Does your business have a clear strategy and approach for giving credit? It is not certain that those you give credit will be able to settle before the payment deadline. Mistakes with which customers make deals can create headaches and potentially lost revenue. Here we give you tips, tools and methods so you can reduce the risk of such happening in your business.
We make appointments every single day. In business, it is important that the agreements entered into are properly formulated in accordance with laws and regulations. Not least, you should be aware of the agreements you enter into with regard to the customer’s ability to pay. Agreements with good conditions give you little or no problems, including in the form of non-payments and follow-up work on the cases. And the more trouble-free deals, the healthier it is for your business.
Conduct a credit analysis of your customers
It is a very good idea to obtain detailed information about the customer before credit is granted. Here is a list of tips to make trading safer for both parties, whether private or business:
- Keep an overview of any payment remarks.
- What is the customer’s income and financial position?
- Do a risk assessment regarding the size of the trade.
- What is the customer’s payment history? Is this a previous customer, or do they have outstanding requirements from before?
- Demographic information. Where does the customer live? Other personal information.
- Credit your claim if you cannot afford a loss, for example in the form of a prepayment.
Maybe your business has sellers on commission? In such cases, you should establish a clear and safe framework with regard to which customers are granted credit. As a credit manager, it can be a source of trouble if credit is granted over a low shoe. I must hardly emphasize that you cannot take for granted that any ability to make up for it. Risk assessment is an important element here, and you have to have a conscious relationship with it.

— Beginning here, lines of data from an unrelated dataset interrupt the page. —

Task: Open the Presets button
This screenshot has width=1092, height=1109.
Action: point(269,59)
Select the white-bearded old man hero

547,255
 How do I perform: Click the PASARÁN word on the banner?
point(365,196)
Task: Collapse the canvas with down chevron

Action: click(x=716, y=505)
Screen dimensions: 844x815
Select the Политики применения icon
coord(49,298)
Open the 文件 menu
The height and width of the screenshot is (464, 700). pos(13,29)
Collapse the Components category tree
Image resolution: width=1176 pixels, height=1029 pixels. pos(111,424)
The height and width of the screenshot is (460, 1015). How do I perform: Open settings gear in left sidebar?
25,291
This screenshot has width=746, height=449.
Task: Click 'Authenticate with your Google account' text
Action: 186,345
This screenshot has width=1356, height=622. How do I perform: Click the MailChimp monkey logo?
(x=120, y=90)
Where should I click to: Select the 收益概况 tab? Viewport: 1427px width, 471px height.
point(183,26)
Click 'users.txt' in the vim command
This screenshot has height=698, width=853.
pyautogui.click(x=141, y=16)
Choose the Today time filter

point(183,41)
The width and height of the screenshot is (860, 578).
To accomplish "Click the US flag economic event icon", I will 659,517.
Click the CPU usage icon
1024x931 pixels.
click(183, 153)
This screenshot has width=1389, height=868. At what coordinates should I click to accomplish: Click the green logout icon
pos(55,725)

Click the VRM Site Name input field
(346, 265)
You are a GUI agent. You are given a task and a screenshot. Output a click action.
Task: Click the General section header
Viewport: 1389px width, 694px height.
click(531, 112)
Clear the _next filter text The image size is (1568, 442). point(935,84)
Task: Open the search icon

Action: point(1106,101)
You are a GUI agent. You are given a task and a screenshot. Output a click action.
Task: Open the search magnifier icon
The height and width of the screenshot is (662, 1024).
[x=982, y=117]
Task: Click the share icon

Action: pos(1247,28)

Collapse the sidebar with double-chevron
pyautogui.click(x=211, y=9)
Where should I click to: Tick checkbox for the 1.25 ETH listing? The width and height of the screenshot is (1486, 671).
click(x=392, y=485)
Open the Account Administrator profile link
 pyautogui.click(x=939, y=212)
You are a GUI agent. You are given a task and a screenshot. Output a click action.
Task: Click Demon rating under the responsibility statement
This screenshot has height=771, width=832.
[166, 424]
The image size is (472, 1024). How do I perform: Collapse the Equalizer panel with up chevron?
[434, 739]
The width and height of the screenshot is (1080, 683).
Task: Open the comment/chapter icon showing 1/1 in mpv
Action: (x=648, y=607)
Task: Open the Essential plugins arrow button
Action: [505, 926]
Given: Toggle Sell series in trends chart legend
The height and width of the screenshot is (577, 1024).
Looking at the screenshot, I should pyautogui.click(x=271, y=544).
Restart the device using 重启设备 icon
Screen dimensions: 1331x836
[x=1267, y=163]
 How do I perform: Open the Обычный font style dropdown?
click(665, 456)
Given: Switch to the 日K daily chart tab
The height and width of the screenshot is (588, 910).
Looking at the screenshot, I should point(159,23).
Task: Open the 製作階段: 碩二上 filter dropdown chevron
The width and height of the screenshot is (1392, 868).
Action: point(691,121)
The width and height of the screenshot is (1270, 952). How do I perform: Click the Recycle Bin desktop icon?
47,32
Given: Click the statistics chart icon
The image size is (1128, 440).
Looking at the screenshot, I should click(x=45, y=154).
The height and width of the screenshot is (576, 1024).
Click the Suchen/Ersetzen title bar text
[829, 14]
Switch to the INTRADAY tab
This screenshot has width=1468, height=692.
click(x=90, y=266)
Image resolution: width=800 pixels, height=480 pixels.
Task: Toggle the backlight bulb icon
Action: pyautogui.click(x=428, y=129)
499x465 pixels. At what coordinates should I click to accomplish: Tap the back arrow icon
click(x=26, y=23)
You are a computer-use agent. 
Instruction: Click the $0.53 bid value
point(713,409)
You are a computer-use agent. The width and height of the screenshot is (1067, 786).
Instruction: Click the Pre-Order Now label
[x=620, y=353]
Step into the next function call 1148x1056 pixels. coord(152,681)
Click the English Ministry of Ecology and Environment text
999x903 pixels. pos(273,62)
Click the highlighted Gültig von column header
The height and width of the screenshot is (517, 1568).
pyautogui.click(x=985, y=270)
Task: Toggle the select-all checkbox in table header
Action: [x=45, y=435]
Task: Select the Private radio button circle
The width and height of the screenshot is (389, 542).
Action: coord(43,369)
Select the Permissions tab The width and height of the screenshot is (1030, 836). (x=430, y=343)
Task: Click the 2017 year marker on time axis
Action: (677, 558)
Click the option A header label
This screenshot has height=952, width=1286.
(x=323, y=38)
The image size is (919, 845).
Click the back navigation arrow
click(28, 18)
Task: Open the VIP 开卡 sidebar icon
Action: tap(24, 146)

Create routines to weed out those who can’t make up their minds.
Methods and tools for conducting analyzes
An accounting is a source of a good overview of the financial situation of companies. In addition to checking the company’s accounts, you can also buy scorecards, a type of credit check. There are several businesses and debt collection agencies that can help you get to know your customers before entering into an agreement. A scorecard is the result of a statistical method that calculates the probability of default and risk associated with agreements.
Both private and business customers receive a score based on the above points. It will give you a clue as to whether it makes sense to enter into an agreement with each customer. Then you will be able to more confidently execute agreements with parties that are able to pay for themselves, not least pay for them on time. Remember that you can also claim credit insurance. The common denominator is that you should familiarize yourself with the one you grant credit to.
So keep in mind that failure to process and analyze customers is bad business, both for you and for the customer. In addition to the unnecessary follow-up and extra work involved, your business may experience financial losses and liquidity problems. Have in place a clear strategy for when to grant credit. Slurping it here will not be sustainable for your business in the long run.